The major averages bounced back and forth across the unchanged line before closing mixed. While the Nasdaq edged down 3.99 points or 0.1 percent to 8,482.10, the Dow rose 92.10 points or 0.3 percent to 27,783.59 and the S&P 500 inched up 2.20 points or 0.1 percent to 3,094.04.

Stocks saw initial weakness amid renewed uncertainty about a potential U.S.-China trade deal after President Donald Trump failed to offer many details about the trade talks in a speech on Tuesday.

In remarks at the Economic Club of New York, Trump claimed the Chinese are "dying to make a deal" and an agreement is "close," although investors had been hoping for more substantive comments.

Trump later denied that his trade war with China is hurting industry or causing uncertainty and threatened further increases in tariffs if a deal is not reached.

However, selling pressure waned as Federal Reserve Chairman Jerome Powell reiterated in Congressional testimony that the central bank is likely to leave interest rates unchanged in the near future.

Powell told members of the Joint Economic Committee that the Fed would leave rates at their current level unless there is a material change in the economic outlook.

Trump renewed his attacks on the Fed during his remarks on Tuesday, claiming the economy and the markets would be even stronger if the central bank would take his advice and slash interest rates further.

Stocks moved back to the downside in afternoon trading after a report from the Wall Street Journal said U.S.-China trade talks have hit a snag over Chinese purchases of U.S. agricultural products.

While Trump has said China agreed to buy up to $50 billion in agricultural products a year, people familiar with the matter told the Journal that China is leery of putting a numerical commitment in the text of a potential agreement.

In U.S. economic news, the Labor Department released a report showing consumer prices rose by slightly more than anticipated in the month of October.

The Labor Department said its consumer price index climbed by 0.4 percent in October after coming in unchanged in September. Economists had expected consumer prices to rise by 0.3 percent.

Excluding food and energy prices, core consumer prices edged up by 0.2 percent in October after a 0.1 percent uptick in September. The uptick in core prices matched economist estimates.

Sector News

Oil service stocks showed a significant move to the downside on the day, dragging the Philadelphia Oil Service Index down by 2.4 percent.

The weakness among oil service stocks came despite an increase by the price of crude oil, as crude for December delivery rose $0.32 to $57.12 a barrel.

Renewed uncertainty about a U.S.-China trade deal also contributed to considerable weakness among steel stocks, with the NYSE Arca Steel Index slumping by 2 percent.

On the other hand, interest rate-sensitive utilities showed a strong move to the upside on the day, driving the Dow Jones Utility Average up by 1.5 percent.

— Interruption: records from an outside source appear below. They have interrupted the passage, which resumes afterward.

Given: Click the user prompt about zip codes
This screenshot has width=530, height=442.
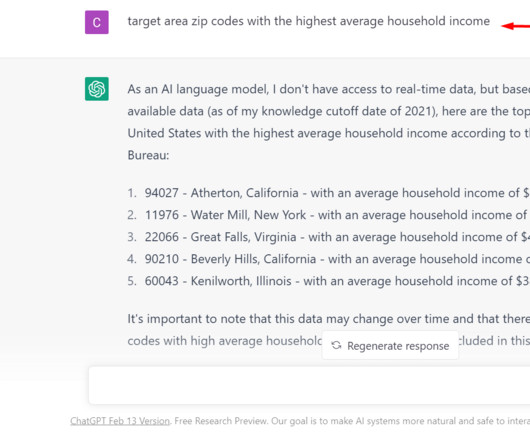Looking at the screenshot, I should tap(309, 21).
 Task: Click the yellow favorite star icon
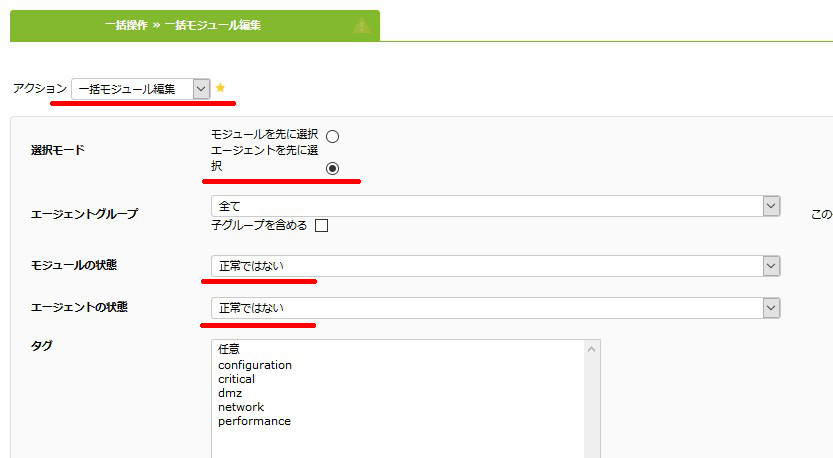(220, 88)
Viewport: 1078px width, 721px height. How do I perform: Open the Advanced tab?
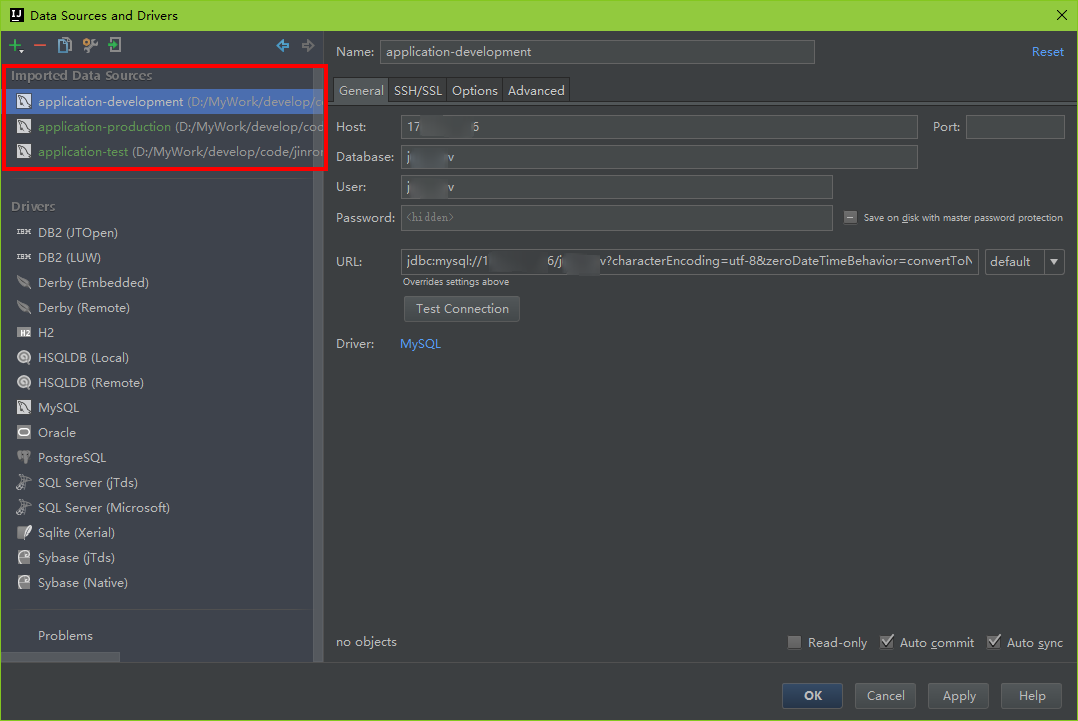point(536,90)
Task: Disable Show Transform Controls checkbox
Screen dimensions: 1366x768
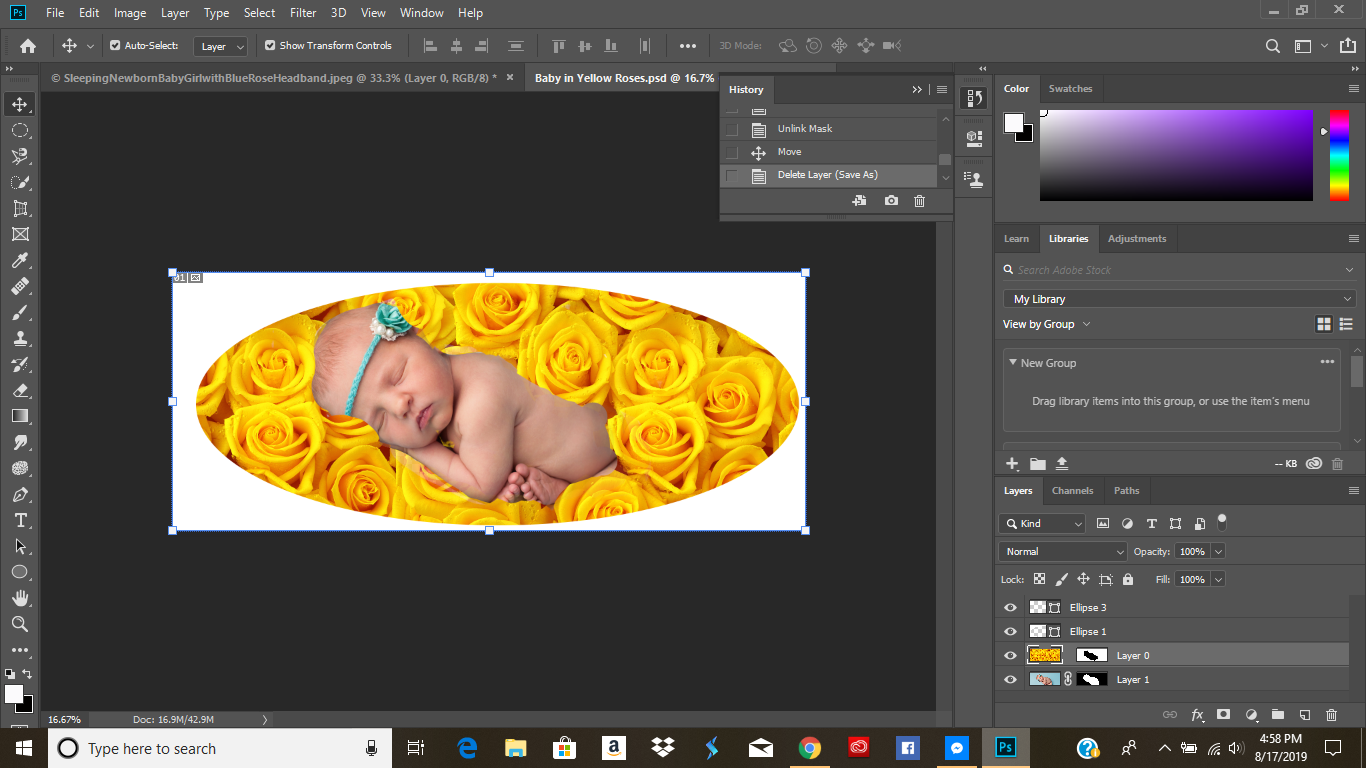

The average continued to regain ground after ending Monday's session at its lowest closing level in almost three months.

Notable strength also emerged among gold stocks, as reflected by the 1.2 percent gain posted by the NYSE Arca Gold Bugs Index.

The strength among gold stocks came amid an increase by the price of the precious metal, with gold for December delivery climbing $9.60 to $1,463.30 an ounce.

Other Markets

In overseas trading, stock markets across the Asia-Pacific region moved mostly lower during trading on Wednesday. Japan's Nikkei 225 Index slid by 0.9 percent, while Hong Kong's Hang Seng Index plunged by 1.8 percent.

The major European markets also moved to the downside on the day. While the German DAX Index fell by 0.4 percent, the U.K.'s FTSE 100 Index and the French CAC 40 Index both edged down by 0.2 percent.

In the bond market, treasuries extended the upward move seen over the course of the previous session. As a result, the yield on the benchmark ten-year note, which moves opposite of its price, fell by 3.9 basis points to 1.870 percent.

Looking Ahead

Powell is due to testify on Capitol Hill again on Thursday, although traders are likely to pay closer attention to news on the trade front.

Reports on weekly jobless claims and producer price inflation are also likely to be ignored in favor of the latest reports about the state of U.S.-China trade talks.

On the earnings front, Cisco Systems (CSCO), NetApp (NTAP), and Beazer Homes (BZH) are among the companies releasing their quarterly results after the close of today's trading.

Walmart (WMT) and Viacom (VIAB) are also among the companies due to report their results before the start of trading on Thursday.